Creating an open speech recognition dataset for (almost) any language

Photo by Hrayr Movsisyan

As state of the art algorithms and code are available almost immediately to anyone in the world at the same time, thanks to Arxiv, github and other open source initiatives. GPU deep learning training clusters can be spun up in minutes on AWS. What are companies competitive edge as AI and machine learning is getting more widely adopted in every domain?

The answer is of course data, and in particular cleaned and annotated data. This type of data is either difficult to get a hold of, very expensive or both. Which is why many people are calling data, the new gold.

So for this post I’m going to walk through how to easily create a speech recognition dataset for (almost) any language, bootstrapped. Which for instance can be used to train a Baidu Deep Speech model in Tensorflow for any type of speech recognition task.

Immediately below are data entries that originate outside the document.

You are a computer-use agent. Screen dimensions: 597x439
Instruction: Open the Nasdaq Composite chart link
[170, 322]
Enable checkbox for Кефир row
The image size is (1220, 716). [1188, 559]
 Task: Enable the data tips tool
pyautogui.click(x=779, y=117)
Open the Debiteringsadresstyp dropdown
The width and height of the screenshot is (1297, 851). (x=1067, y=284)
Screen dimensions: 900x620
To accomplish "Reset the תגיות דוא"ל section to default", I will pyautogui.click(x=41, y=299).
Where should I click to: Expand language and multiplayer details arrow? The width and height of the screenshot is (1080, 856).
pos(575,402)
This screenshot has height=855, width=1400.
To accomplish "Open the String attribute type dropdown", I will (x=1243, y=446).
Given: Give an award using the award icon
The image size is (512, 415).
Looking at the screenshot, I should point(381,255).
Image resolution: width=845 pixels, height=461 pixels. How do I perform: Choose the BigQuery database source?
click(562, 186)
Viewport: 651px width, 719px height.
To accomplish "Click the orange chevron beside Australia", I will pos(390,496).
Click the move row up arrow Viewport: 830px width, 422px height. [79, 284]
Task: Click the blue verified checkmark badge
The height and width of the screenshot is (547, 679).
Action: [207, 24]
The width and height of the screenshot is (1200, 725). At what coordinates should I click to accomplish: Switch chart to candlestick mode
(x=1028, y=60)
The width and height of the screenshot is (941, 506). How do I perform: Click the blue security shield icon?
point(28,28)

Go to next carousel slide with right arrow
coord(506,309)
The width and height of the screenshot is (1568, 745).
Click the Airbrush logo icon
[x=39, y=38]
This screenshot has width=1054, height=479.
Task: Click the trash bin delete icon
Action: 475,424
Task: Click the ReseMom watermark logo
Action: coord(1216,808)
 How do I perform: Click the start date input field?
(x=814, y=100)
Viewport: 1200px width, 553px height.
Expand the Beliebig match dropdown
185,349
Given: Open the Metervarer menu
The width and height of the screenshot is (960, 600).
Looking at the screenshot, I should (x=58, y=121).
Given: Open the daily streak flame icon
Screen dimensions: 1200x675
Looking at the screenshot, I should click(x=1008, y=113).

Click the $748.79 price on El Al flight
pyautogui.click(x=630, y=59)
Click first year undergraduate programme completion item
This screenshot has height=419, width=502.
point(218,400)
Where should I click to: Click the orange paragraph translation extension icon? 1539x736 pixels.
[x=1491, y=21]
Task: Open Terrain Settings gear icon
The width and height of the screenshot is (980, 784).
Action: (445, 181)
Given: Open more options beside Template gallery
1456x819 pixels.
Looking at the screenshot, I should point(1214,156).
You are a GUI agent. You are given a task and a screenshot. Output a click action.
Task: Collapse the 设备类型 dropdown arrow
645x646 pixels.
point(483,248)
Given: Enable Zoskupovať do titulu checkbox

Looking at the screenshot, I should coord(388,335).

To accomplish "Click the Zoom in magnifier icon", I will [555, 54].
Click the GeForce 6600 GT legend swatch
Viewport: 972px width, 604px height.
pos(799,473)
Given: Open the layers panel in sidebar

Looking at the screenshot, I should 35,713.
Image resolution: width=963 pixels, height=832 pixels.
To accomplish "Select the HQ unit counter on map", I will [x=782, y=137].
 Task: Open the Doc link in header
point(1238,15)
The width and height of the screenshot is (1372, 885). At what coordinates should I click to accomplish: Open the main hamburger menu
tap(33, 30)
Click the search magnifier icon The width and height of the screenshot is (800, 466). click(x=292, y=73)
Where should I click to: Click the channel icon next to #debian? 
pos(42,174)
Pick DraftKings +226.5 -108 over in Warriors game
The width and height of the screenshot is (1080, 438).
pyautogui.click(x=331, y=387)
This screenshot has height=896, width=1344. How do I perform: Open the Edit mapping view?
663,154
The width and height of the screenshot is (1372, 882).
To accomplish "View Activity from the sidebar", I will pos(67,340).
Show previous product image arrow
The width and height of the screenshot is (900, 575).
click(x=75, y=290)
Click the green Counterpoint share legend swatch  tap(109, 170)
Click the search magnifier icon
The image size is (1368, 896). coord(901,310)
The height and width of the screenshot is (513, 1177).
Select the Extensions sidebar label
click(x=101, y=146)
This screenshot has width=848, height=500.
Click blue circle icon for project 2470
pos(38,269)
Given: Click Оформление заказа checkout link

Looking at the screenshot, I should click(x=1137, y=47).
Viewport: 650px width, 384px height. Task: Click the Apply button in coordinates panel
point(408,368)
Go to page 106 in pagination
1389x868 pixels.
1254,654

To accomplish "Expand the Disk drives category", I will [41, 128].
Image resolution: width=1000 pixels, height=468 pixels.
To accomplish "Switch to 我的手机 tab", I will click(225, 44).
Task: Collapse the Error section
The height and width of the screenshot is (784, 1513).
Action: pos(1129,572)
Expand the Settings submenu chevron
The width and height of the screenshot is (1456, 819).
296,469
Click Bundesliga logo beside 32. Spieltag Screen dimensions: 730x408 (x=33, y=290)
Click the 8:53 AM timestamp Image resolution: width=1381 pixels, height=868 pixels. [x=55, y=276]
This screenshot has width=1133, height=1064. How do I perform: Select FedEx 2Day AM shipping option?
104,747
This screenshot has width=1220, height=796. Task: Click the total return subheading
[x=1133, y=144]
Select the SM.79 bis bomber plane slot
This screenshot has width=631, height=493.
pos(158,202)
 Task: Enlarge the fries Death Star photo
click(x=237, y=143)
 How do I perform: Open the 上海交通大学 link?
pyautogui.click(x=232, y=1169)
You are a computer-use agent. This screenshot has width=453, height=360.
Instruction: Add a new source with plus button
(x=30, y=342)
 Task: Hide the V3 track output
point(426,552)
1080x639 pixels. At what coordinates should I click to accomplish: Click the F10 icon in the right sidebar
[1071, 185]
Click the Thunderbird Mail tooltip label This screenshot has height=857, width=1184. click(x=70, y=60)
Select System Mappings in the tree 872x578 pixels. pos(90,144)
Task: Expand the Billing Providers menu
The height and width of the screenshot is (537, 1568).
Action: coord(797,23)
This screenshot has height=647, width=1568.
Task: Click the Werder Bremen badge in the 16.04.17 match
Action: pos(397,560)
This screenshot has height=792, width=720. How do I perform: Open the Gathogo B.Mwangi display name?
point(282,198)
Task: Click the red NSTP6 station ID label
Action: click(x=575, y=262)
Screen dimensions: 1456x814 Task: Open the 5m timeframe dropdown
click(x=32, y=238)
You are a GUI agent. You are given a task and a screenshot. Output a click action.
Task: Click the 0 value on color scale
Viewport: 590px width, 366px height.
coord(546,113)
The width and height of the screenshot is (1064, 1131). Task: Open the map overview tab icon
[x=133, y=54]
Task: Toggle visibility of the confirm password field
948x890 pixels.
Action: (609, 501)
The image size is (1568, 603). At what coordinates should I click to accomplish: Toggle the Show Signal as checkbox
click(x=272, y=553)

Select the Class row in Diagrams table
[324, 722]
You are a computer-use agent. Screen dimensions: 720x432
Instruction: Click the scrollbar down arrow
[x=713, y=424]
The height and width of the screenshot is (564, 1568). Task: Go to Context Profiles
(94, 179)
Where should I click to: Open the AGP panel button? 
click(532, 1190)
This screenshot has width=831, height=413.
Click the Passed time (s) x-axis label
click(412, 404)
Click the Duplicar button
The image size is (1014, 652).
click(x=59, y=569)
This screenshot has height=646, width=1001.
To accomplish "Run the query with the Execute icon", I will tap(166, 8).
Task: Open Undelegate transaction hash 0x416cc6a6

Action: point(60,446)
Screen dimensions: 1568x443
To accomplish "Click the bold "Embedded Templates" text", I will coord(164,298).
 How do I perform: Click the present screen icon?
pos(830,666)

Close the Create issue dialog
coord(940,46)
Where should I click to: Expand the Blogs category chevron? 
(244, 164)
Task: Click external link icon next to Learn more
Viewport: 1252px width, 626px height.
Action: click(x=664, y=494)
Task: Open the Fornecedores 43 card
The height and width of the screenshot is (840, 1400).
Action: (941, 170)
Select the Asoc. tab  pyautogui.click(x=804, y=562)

For english there are already a bunch of readily available datasets. For instance the LibriSpeech ASR corpus, which is 1000 hours of spoken english (created in similar fashion as described in this post).

Mozilla also has an initiative for crowdsourcing this data to create an open dataset as well


We’ll create a dataset for Swedish, but this bootstrap technique can be applied to almost any latin language.

Using free audiobooks, with permissive licences or audiobooks that are in the public domain together with e-books for these books to create our datasets.

The process will include preprocessing of both the audio and the ebook text, aligning the text sentences and the spoken sentences, called forced alignment. We’ll use Aeneas to do the forced aligment which is an awesome python library and command line tool.

The last step will include some manual work to finetune and correct the audiosamples using a very simple web ui. This postprocessing and tuning will also involve transforming our final audio and text output map to the proper training format for the Tensorflow deep speech model.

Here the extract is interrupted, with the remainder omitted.